Hetty Perkins

Hetty Perkins (c.1905 - 1979) was an Aranda woman from Central Australia. Her date of birth is unknown but was probably around 1905 as she recalled the appearance of Halley's comet when she was a child. Her mother was an Aboriginal woman known as Nellie and her father was Harry Perkins, a European who worked on the construction of the Oodnadatta-Alice Springs railway line.

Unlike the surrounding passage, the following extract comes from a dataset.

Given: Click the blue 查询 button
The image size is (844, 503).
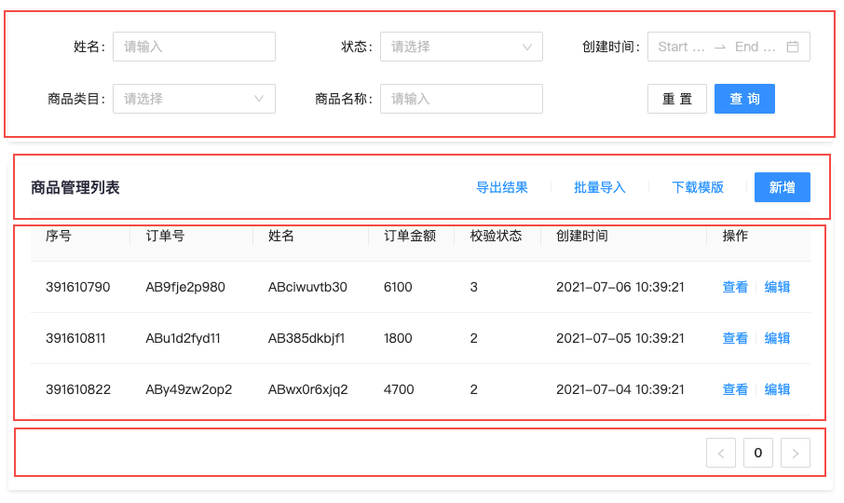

With his father and his wife and children, Harry Perkins moved to the goldfields at Arltunga and kept sheep, goats and some cattle. He took his father to Broken Hill for medical attention and there both men died. His wife and children were never given the details of their loss. Nellie supported her children by working alluvial gold at Winnecke. Hetty was often with a European family, the Donellans, growing up with their children. When the government well at Winnecke dried up goldmining ceased and the people moved on. Hetty aged fourteen returned to Arltunga where she worked in the kitchen of the hotel, taught by the Aboriginal woman who was cook. She was also required to ride out mustering and watering cattle for the owner of the hotel; she and other Aboriginal girls working as stockriders were paid with lollies.

Hetty Perkins had eleven children. A man called Lake was the father of the oldest. Several were Jim Turner's children. The father of her younger children was Connolly, a Mt Isa man, son of a Kalkadoon woman and an Irishman. She was married 'in the bush sense' always keeping her own name.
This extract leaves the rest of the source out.